- [Exercise tasks]:
[A] In the Jurassic Park comments, which chord is given as the flatted leading-tone chord in the key of Bb?
[B] Reproduce word for word the stretch of the Jurassic Park comments from "The character John" through "I think not.".

- [Source extract]:
The character John Hammond (the genius behind Jurassic Park) and the composer John Williams (the genius behind the music of Jurassic Park) look very similar.
Coincidence? I think not.
LOL! I never noticed that.
one of his best themes i think….has that “inevitable ” quality he strives for…..thanks for this
I enjoyed your analysis of the theme from Jurassic Park. I was a bit surprised that you did not include any references to the English symphonic style of the late 19th century/early 20th century, especially Williams’ use of Gustav Holst’s orchestrational and harmonic style in “The Planets.” The use of the flatted leading-tone chords you referenced (Ab major in the key of Bb) is not infrequent in the music of Holst, Vaughan Williams, and others. Like Holst’s depiction of the immensity of the solar system, Williams chooses this tonal language to convey the immensity of the dinosaurs and something of their regal nature as well. The subtext, in my opinion, is that these beasts were kings of their realm, as Holst’s planets, all named for Roman gods, “rule” their domain in their immensity and grandeur. The music also implies our relatively puny stature next to theirs. Finally, the lowered seventh conveys an exotic mode, rather than the common-practice major/minor system (primarily the Mixolydian), implying a world removed from our own (and perhaps even a sense of anachronism, just as the dinosaurs are an anachronism in today’s world).

- [Record extracts]:
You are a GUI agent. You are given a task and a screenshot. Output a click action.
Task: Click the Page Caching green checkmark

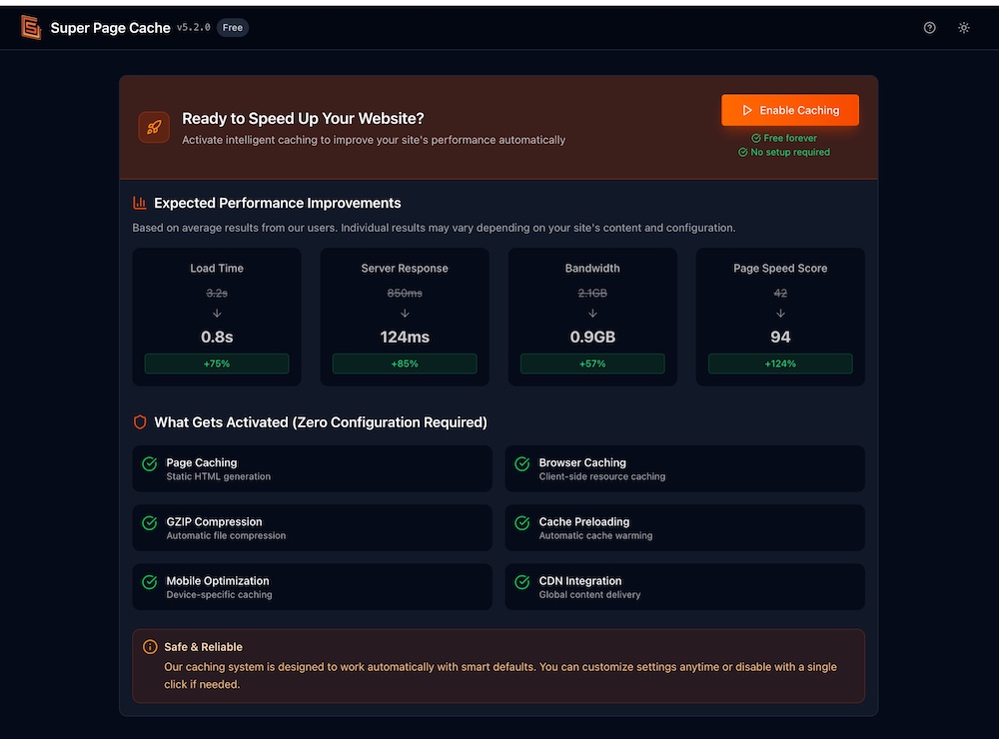pos(150,464)
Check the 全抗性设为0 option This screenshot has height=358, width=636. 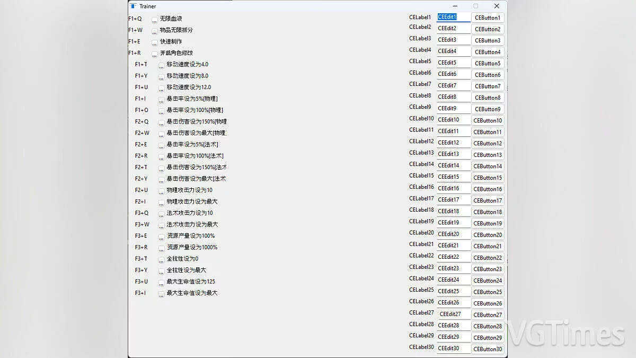(162, 259)
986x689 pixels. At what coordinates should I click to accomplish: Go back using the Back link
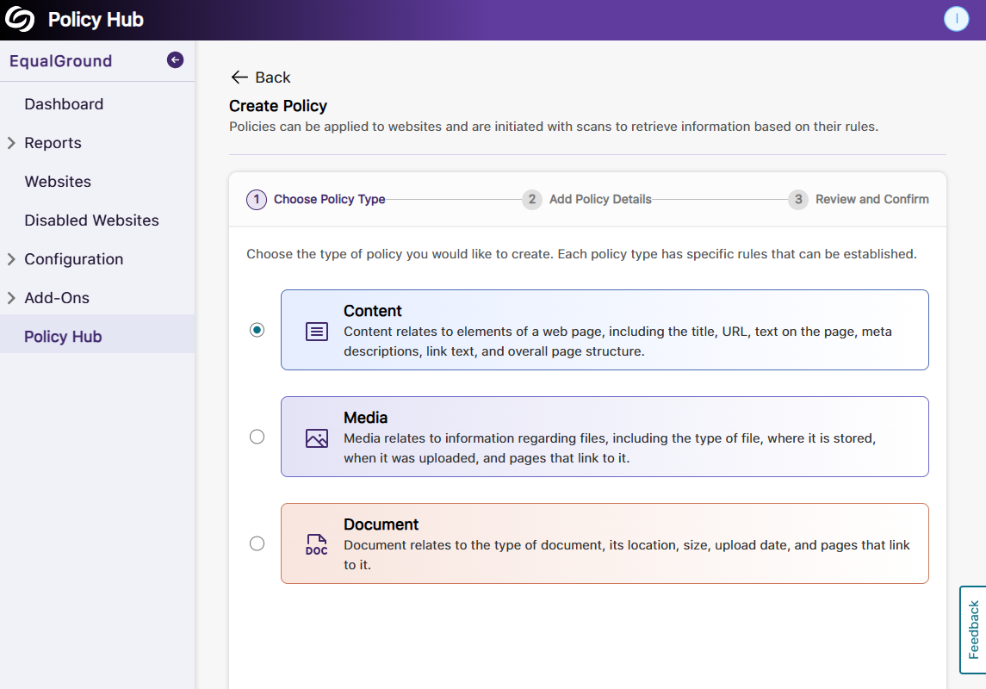(x=261, y=78)
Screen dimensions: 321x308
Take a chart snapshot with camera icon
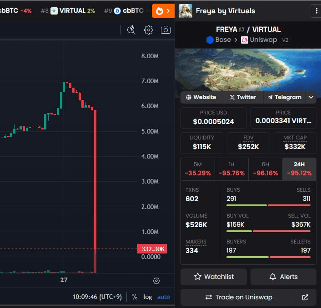point(166,30)
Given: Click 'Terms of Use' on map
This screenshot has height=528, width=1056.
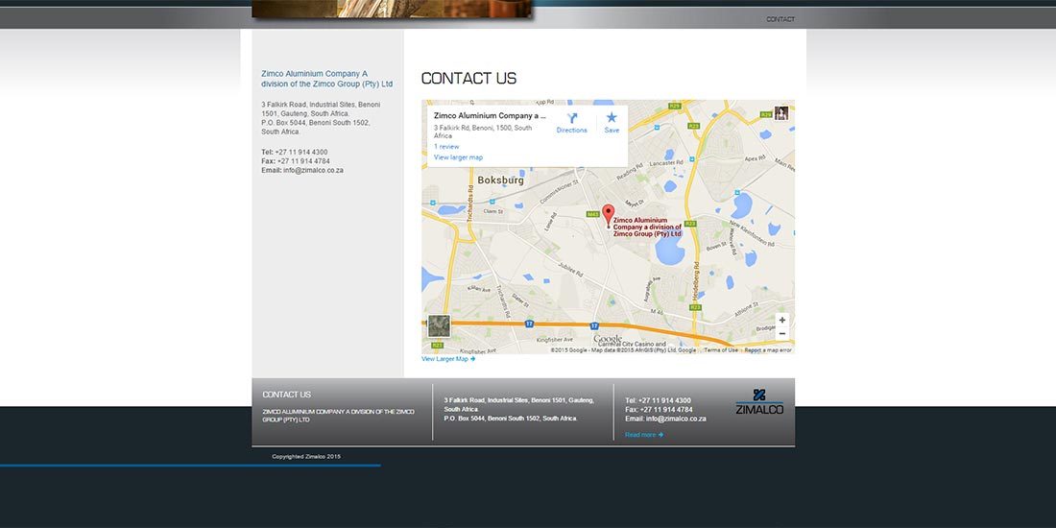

- [Answers in order]:
[A] Ab major

[B]
The character John Hammond (the genius behind Jurassic Park) and the composer John Williams (the genius behind the music of Jurassic Park) look very similar.
Coincidence? I think not.